**ASSIGNMENT**
Rewrite the rows below so that "Identify the location of" becomes "Find the position of" each time it occurs, keeping every other word unchanged.

[[ RECORDS FOR THE EXERCISE open ]]

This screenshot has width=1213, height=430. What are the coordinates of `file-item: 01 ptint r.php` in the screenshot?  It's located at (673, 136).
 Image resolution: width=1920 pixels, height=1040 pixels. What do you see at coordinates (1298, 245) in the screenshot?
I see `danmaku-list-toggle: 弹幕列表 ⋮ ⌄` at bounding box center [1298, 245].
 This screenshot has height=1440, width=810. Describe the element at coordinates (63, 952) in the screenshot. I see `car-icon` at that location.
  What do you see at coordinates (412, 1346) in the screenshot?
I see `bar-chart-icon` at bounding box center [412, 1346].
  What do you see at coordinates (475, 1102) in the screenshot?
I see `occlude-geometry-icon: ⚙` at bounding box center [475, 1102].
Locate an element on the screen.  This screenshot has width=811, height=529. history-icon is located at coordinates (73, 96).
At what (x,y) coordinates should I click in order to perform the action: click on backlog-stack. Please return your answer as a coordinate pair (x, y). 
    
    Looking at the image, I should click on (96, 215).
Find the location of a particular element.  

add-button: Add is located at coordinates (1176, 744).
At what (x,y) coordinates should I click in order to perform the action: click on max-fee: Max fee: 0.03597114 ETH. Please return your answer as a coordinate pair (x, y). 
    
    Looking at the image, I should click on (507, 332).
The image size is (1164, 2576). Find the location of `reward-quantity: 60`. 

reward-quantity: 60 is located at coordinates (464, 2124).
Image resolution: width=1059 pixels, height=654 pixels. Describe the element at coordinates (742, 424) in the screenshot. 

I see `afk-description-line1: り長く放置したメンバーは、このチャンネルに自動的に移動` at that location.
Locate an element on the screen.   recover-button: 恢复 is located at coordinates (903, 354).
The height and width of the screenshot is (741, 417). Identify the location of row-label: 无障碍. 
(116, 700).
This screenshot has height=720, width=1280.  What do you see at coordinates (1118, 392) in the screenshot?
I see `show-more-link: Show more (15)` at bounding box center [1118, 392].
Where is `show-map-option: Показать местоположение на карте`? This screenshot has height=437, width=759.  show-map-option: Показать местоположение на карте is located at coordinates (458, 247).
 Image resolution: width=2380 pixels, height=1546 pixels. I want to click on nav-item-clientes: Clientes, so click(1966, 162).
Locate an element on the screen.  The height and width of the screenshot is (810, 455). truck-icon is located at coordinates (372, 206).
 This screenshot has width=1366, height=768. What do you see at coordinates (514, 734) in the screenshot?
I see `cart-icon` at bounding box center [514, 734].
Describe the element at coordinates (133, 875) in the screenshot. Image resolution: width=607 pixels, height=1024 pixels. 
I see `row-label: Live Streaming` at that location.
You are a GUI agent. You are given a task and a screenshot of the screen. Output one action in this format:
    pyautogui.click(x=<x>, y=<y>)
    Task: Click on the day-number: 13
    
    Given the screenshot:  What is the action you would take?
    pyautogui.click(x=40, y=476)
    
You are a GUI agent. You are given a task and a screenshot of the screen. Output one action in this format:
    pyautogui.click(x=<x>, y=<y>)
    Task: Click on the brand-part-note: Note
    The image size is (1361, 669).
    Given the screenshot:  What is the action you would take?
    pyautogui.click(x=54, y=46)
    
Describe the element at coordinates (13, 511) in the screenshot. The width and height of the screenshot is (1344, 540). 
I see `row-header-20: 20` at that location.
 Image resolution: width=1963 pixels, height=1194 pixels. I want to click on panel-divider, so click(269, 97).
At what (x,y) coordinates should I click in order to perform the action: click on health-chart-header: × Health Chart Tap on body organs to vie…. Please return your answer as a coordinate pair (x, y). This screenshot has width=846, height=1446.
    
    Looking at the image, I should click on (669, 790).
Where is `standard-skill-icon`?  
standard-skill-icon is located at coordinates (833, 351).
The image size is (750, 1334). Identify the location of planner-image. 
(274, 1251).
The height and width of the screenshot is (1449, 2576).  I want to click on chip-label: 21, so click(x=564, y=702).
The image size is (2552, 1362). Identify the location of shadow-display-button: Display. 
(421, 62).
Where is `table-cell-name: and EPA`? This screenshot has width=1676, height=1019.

[[ RECORDS FOR THE EXERCISE closed ]]

**SOLUTION FOR THIS EXERCISE**
This screenshot has width=1213, height=430. What are the coordinates of `file-item: 01 ptint r.php` in the screenshot?  It's located at (673, 136).
 Image resolution: width=1920 pixels, height=1040 pixels. What do you see at coordinates (1298, 245) in the screenshot?
I see `danmaku-list-toggle: 弹幕列表 ⋮ ⌄` at bounding box center [1298, 245].
 This screenshot has height=1440, width=810. Describe the element at coordinates (63, 952) in the screenshot. I see `car-icon` at that location.
  What do you see at coordinates (412, 1346) in the screenshot?
I see `bar-chart-icon` at bounding box center [412, 1346].
  What do you see at coordinates (475, 1102) in the screenshot?
I see `occlude-geometry-icon: ⚙` at bounding box center [475, 1102].
Locate an element on the screen.  This screenshot has width=811, height=529. history-icon is located at coordinates (73, 96).
At what (x,y) coordinates should I click in order to perform the action: click on backlog-stack. Please return your answer as a coordinate pair (x, y). 
    
    Looking at the image, I should click on (96, 215).
Find the location of a particular element.  

add-button: Add is located at coordinates (1176, 744).
At what (x,y) coordinates should I click in order to perform the action: click on max-fee: Max fee: 0.03597114 ETH. Please return your answer as a coordinate pair (x, y). 
    
    Looking at the image, I should click on (507, 332).
The image size is (1164, 2576). Find the location of `reward-quantity: 60`. 

reward-quantity: 60 is located at coordinates (464, 2124).
Image resolution: width=1059 pixels, height=654 pixels. Describe the element at coordinates (742, 424) in the screenshot. 

I see `afk-description-line1: り長く放置したメンバーは、このチャンネルに自動的に移動` at that location.
Locate an element on the screen.   recover-button: 恢复 is located at coordinates (903, 354).
The height and width of the screenshot is (741, 417). Find the position of row-label: 无障碍. 
(116, 700).
This screenshot has height=720, width=1280.  What do you see at coordinates (1118, 392) in the screenshot?
I see `show-more-link: Show more (15)` at bounding box center [1118, 392].
Where is `show-map-option: Показать местоположение на карте`? This screenshot has height=437, width=759.  show-map-option: Показать местоположение на карте is located at coordinates (458, 247).
 Image resolution: width=2380 pixels, height=1546 pixels. I want to click on nav-item-clientes: Clientes, so click(1966, 162).
Locate an element on the screen.  The height and width of the screenshot is (810, 455). truck-icon is located at coordinates (372, 206).
 This screenshot has width=1366, height=768. What do you see at coordinates (514, 734) in the screenshot?
I see `cart-icon` at bounding box center [514, 734].
Describe the element at coordinates (133, 875) in the screenshot. Image resolution: width=607 pixels, height=1024 pixels. 
I see `row-label: Live Streaming` at that location.
You are a GUI agent. You are given a task and a screenshot of the screen. Output one action in this format:
    pyautogui.click(x=<x>, y=<y>)
    Task: Click on the day-number: 13
    
    Given the screenshot:  What is the action you would take?
    pyautogui.click(x=40, y=476)
    
You are a GUI agent. You are given a task and a screenshot of the screen. Output one action in this format:
    pyautogui.click(x=<x>, y=<y>)
    Task: Click on the brand-part-note: Note
    The image size is (1361, 669).
    Given the screenshot:  What is the action you would take?
    pyautogui.click(x=54, y=46)
    
Describe the element at coordinates (13, 511) in the screenshot. The width and height of the screenshot is (1344, 540). 
I see `row-header-20: 20` at that location.
 Image resolution: width=1963 pixels, height=1194 pixels. I want to click on panel-divider, so click(269, 97).
At what (x,y) coordinates should I click in order to perform the action: click on health-chart-header: × Health Chart Tap on body organs to vie…. Please return your answer as a coordinate pair (x, y). This screenshot has width=846, height=1446.
    
    Looking at the image, I should click on (669, 790).
Where is `standard-skill-icon`?  
standard-skill-icon is located at coordinates (833, 351).
The image size is (750, 1334). Find the position of planner-image. 
(274, 1251).
The height and width of the screenshot is (1449, 2576).  I want to click on chip-label: 21, so click(x=564, y=702).
The image size is (2552, 1362). Find the position of shadow-display-button: Display. 
(421, 62).
Where is `table-cell-name: and EPA`? This screenshot has width=1676, height=1019.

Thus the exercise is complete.